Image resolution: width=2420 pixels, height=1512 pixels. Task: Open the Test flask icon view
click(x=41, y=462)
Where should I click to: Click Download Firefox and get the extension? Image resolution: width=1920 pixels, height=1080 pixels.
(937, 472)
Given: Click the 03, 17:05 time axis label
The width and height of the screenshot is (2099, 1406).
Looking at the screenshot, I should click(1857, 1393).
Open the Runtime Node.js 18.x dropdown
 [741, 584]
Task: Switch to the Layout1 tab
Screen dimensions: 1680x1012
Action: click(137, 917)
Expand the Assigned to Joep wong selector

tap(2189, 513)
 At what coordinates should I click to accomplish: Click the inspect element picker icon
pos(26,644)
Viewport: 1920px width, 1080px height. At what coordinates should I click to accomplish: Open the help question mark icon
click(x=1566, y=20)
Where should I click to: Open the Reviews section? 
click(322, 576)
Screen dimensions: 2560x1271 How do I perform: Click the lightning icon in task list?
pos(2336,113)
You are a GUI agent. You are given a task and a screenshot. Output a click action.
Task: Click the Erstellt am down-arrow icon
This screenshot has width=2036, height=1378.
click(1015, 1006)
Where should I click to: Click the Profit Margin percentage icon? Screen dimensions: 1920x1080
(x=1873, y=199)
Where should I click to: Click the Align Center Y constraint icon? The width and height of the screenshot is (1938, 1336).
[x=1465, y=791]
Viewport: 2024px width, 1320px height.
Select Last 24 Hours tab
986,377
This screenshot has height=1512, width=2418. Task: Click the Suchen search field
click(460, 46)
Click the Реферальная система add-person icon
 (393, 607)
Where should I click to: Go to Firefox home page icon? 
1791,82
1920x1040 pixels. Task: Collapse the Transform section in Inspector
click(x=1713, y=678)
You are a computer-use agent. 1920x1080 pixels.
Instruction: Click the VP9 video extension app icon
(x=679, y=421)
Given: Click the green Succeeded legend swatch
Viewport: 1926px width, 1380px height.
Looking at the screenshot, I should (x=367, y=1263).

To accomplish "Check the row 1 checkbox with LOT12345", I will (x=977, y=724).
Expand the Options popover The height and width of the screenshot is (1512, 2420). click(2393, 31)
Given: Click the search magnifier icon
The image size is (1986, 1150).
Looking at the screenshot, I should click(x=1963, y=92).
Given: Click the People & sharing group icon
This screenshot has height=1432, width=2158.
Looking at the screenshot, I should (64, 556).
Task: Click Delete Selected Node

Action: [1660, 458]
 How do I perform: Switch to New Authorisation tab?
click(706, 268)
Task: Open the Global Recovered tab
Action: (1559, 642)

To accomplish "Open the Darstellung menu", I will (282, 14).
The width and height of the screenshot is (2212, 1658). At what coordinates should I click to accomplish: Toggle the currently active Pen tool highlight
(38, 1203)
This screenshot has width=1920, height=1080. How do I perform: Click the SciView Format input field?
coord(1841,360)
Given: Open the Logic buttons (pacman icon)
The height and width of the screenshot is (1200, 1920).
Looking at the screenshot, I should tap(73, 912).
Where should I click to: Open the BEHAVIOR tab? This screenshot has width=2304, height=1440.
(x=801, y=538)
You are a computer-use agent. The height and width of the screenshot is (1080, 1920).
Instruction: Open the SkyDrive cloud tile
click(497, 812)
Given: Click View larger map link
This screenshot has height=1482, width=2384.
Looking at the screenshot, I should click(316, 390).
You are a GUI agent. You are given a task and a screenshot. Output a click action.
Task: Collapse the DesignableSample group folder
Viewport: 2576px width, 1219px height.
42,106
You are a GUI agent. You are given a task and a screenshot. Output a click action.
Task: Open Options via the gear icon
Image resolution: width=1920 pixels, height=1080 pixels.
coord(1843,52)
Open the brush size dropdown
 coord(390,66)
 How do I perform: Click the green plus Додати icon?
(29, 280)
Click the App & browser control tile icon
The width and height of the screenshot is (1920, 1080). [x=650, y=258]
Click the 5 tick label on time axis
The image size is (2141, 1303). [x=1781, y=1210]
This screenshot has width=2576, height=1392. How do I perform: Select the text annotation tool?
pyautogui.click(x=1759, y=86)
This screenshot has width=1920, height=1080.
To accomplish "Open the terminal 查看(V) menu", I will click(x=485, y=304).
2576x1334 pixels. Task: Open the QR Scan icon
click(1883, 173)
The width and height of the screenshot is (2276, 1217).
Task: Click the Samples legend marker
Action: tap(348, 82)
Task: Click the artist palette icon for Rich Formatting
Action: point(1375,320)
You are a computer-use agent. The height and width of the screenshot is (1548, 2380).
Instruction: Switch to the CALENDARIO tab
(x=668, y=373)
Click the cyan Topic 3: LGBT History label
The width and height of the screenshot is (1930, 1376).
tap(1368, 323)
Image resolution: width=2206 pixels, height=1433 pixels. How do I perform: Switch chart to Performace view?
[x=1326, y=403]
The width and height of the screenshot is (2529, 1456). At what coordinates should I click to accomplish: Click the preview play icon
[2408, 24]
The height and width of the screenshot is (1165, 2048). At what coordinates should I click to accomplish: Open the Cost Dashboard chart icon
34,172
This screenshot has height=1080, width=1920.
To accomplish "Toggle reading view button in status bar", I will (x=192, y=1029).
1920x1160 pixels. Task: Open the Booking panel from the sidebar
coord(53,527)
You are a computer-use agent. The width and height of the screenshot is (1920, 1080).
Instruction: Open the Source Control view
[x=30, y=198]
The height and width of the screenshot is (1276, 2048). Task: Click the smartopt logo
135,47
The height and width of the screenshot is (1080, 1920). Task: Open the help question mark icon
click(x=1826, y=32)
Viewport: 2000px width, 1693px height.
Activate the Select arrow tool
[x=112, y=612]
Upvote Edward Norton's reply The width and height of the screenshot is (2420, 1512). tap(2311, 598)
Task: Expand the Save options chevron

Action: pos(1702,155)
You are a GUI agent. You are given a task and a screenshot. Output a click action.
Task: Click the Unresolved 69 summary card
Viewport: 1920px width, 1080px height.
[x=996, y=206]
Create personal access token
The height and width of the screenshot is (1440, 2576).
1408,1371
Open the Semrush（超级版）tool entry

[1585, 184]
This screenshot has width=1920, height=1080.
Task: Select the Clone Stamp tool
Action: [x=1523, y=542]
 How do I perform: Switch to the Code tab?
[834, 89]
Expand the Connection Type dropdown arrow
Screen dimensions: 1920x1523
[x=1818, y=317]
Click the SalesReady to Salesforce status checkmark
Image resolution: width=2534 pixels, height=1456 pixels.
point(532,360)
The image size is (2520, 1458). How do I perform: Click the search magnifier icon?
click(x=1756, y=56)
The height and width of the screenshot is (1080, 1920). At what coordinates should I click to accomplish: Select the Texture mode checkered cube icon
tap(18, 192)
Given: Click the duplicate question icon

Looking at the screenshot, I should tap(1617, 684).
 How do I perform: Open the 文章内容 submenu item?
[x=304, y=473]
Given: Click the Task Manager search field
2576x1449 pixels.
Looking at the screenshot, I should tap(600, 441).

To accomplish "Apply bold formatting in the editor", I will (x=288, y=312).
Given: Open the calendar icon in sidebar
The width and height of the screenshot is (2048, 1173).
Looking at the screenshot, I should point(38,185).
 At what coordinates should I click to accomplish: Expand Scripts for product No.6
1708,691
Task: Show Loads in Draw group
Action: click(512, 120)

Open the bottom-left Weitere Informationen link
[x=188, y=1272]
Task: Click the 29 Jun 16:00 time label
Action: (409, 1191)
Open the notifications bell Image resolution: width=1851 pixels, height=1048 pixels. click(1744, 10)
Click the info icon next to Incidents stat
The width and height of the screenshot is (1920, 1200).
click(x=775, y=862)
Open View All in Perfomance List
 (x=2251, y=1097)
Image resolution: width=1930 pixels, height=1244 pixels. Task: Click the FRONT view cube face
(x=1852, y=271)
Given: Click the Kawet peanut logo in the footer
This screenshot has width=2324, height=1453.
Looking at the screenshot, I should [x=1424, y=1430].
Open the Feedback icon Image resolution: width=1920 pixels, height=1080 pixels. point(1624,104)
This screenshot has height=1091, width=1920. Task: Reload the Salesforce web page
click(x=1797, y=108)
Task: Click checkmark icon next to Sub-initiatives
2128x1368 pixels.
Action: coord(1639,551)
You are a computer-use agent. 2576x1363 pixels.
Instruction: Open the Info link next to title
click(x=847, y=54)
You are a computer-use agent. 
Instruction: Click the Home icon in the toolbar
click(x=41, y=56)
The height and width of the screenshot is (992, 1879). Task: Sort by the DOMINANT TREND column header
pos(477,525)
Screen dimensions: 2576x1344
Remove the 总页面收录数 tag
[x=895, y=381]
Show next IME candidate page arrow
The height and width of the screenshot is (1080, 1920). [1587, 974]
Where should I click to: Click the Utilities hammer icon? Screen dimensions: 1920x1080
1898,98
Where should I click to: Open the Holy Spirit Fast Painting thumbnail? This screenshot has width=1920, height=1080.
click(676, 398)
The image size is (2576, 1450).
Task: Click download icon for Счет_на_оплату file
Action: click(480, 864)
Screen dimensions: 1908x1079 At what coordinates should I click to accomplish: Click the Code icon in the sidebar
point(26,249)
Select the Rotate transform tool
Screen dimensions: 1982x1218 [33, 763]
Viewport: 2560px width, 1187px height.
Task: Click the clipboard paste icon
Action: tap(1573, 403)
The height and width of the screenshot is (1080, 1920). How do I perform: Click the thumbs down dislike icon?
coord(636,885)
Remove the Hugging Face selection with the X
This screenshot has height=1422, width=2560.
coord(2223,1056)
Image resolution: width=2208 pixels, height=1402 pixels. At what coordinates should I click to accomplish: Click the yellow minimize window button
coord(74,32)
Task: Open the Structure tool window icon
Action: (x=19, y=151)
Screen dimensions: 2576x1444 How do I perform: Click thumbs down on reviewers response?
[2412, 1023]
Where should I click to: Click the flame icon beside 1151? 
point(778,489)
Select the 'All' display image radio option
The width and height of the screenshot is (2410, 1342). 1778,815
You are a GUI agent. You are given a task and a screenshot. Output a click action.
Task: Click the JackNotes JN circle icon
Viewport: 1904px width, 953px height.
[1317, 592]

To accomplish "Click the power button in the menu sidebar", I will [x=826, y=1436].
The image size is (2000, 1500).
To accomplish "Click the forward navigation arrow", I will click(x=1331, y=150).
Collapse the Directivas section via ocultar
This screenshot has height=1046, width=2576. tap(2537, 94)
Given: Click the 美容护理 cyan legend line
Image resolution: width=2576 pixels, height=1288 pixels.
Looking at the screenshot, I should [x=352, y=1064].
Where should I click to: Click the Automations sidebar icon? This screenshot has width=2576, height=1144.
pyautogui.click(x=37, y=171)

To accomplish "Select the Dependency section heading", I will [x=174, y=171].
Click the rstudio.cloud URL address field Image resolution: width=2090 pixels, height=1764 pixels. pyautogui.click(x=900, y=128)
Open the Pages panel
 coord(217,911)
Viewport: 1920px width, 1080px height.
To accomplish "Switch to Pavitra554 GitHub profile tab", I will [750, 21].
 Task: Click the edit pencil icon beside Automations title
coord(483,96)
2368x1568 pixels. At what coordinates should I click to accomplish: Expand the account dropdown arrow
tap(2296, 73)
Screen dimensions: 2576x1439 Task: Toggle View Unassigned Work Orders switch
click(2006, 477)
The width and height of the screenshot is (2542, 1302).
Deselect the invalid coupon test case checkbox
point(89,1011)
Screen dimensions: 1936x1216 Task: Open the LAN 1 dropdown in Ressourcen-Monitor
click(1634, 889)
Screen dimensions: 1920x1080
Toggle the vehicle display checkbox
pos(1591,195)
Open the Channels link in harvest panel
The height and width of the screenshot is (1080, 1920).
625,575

▶ Work order
Return each line of the listing that holds the string "checkmark".

▶ Result for this exercise
Click the SalesReady to Salesforce status checkmark
Task: Click checkmark icon next to Sub-initiatives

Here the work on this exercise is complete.